■ REQUIREMENT 1 ■
According to the article on Kashmir's mobile internet, how many websites can the restored mobile service be used to access?
■ REQUIREMENT 2 ■
Please write the next part of the article on Kashmir's mobile internet, picking up after its final sentence.

■ EXCERPT TO READ ■
= = = = = = =

Low-speed mobile internet was restored on Saturday in Kashmir after being snapped nearly six months ago, only to be "temporarily" suspended later in the evening, with officials saying the service would be resumed after the culmination of Republic Day celebrations.
Mobile internet was suspended in the wake of the Centre's decision on August 5 last year to revoke Article 370 provisions that gave the erstwhile state of Jammu and Kashmir special status.
"The mobile internet services were temporarily suspended this evening ahead of the Republic Day functions," an official said.
He said the services would be resumed again after the culmination of functions across the Valley on Sunday.
The service can only be used to access 301 websites approved by the administration, the officials said.
"Mobile internet has been restored across the Valley. Only 2G services have been restored and only white-listed websites, excluding social media sites, can be accessed," an official had said earlier in the day.
Restoring the service was the latest step towards easing the restrictions in Jammu and Kashmir following the Supreme Court's January 10 ruling asking its administration to review within a week all orders imposing curbs in the Union Territory.
On January 18, the administration restored prepaid mobile services in the Valley and resumed 2G mobile data service on white-listed websites across the Jammu division.
The 301 sites approved include search engines and those associated with banking, education, news, travel, utilities and employment.
There was no word yet on resumption of high-speed broadband and leased-line services in the Valley.

= = = = = = =

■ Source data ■
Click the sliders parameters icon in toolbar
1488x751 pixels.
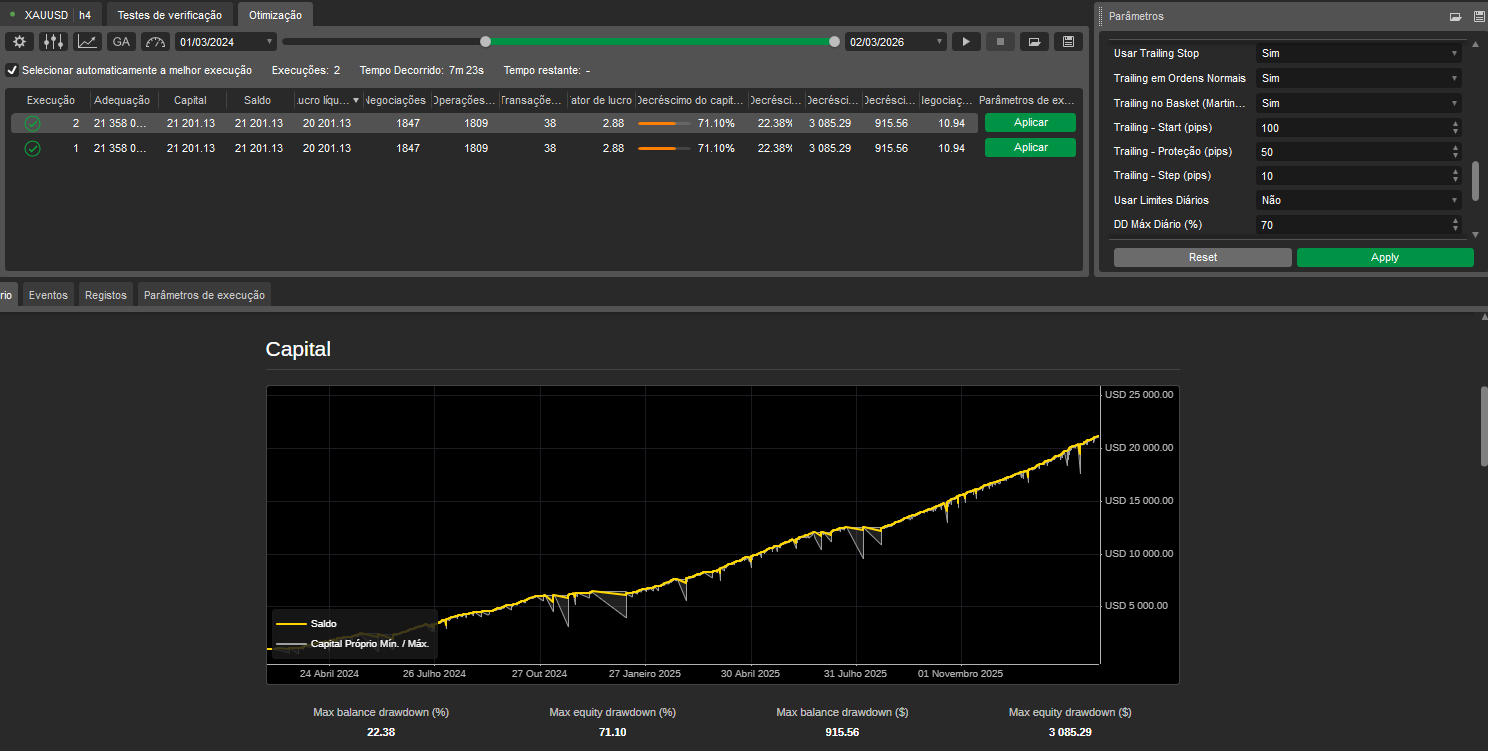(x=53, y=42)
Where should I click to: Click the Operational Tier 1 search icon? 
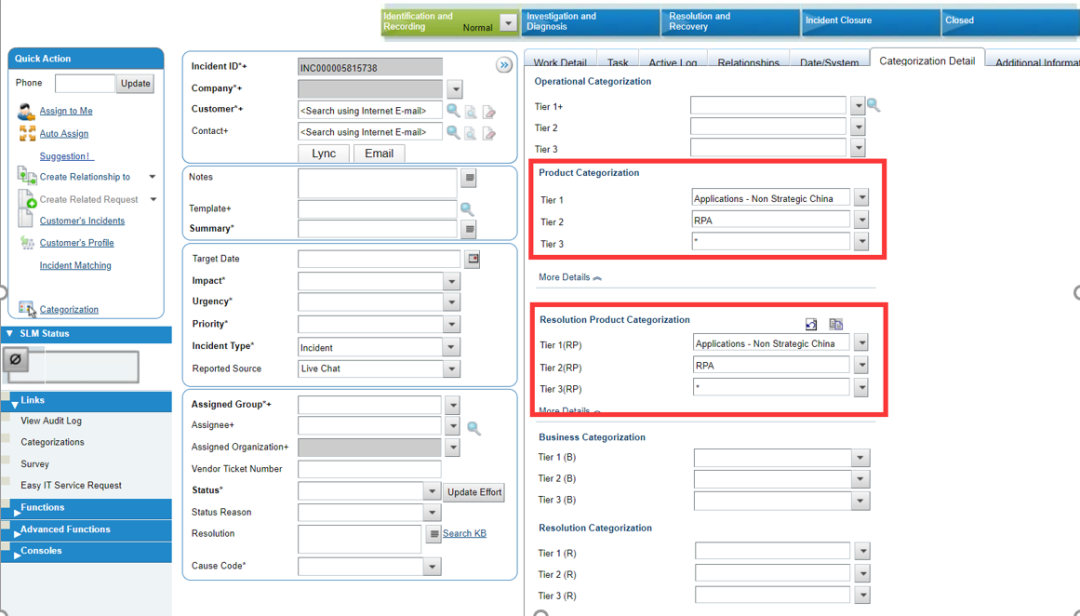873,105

= = = = = = =

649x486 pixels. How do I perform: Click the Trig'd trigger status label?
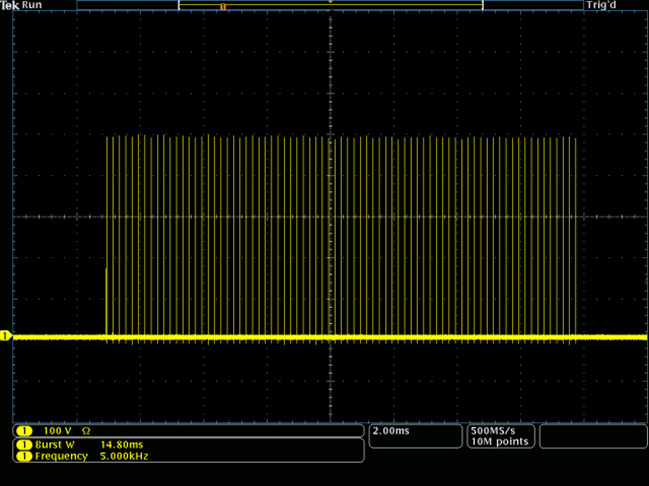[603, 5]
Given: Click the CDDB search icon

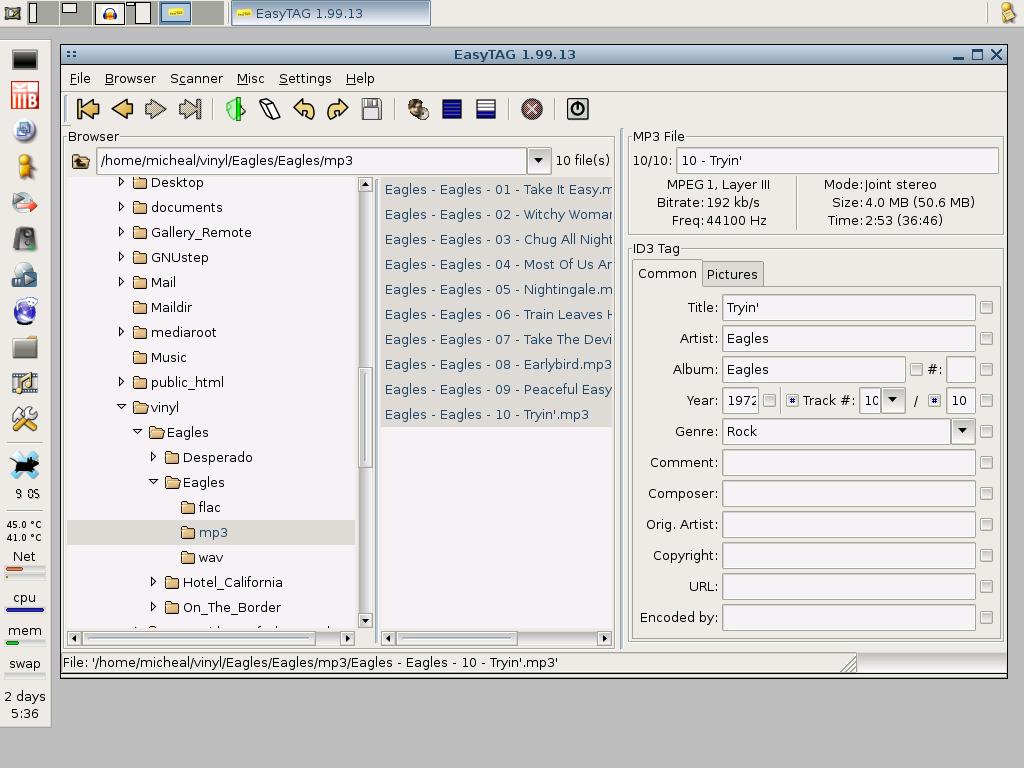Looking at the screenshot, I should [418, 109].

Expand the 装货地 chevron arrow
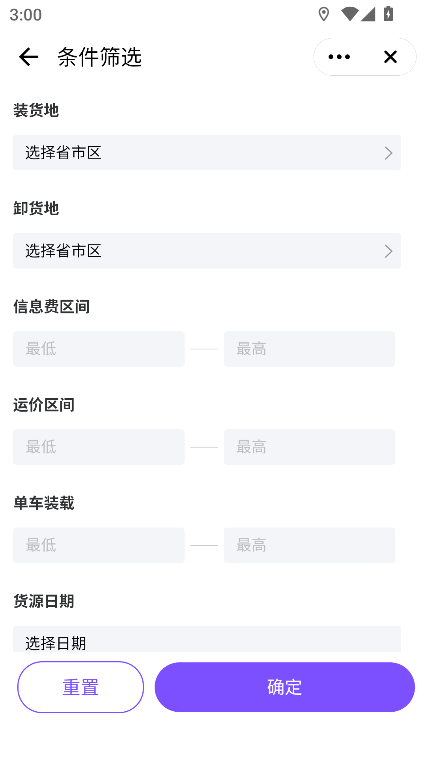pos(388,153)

= = = = = = =

■ TASK RESULT 1 ■
301 websites approved by the administration.

■ TASK RESULT 2 ■
A decision on that will be taken at an appropriate time after accessing the situation, officials said on Saturday.
The 2G mobile internet services will be available on postpaid as well as prepaid phones.
Social media applications will continue to remain out of bounds for the Valley's residents, according to a notification issued by the home department of the Jammu and Kashmir administration.
Internet services, landline and mobile phones were snapped across Jammu and Kashmir on the eve of the Centre's announcement to scrap special status of the erstwhile state and its bifurcation into Union Territories.
While most of the services except mobile internet were restored in Jammu within a week, Kashmir witnessed restoration of landlines and postpaid mobile services and internet facilities for essential services like hospitals in phases.
Though the restoration of mobile internet was welcomed by people, many said it will not be of much help due to low-speed connectivity.
Yawar Nazir, a resident of Srinagar city, said: "The restoration is a welcome news. But what are we going to do with these low speeds in the times of 4G or 5G? We cannot access websites. It is taking ages to open a website."
Another resident Mehraj-ud-din said the restoration of low-speed internet "meant nothing" for students.
"The internet ban has affected our education. It has especially affected those who had to seek admissions and to take part in various examinations. Now, even as the internet has been restored, what good will come out of it as the speeds are very low. We cannot access most of the websites," he said.
Another user Aaishan Ahmad said many people in the Valley were using social media platforms to be in touch with their loved ones abroad.
"They will still have to go for expensive phone calls. Who can imagine such a thing happening in a digital age?" he said.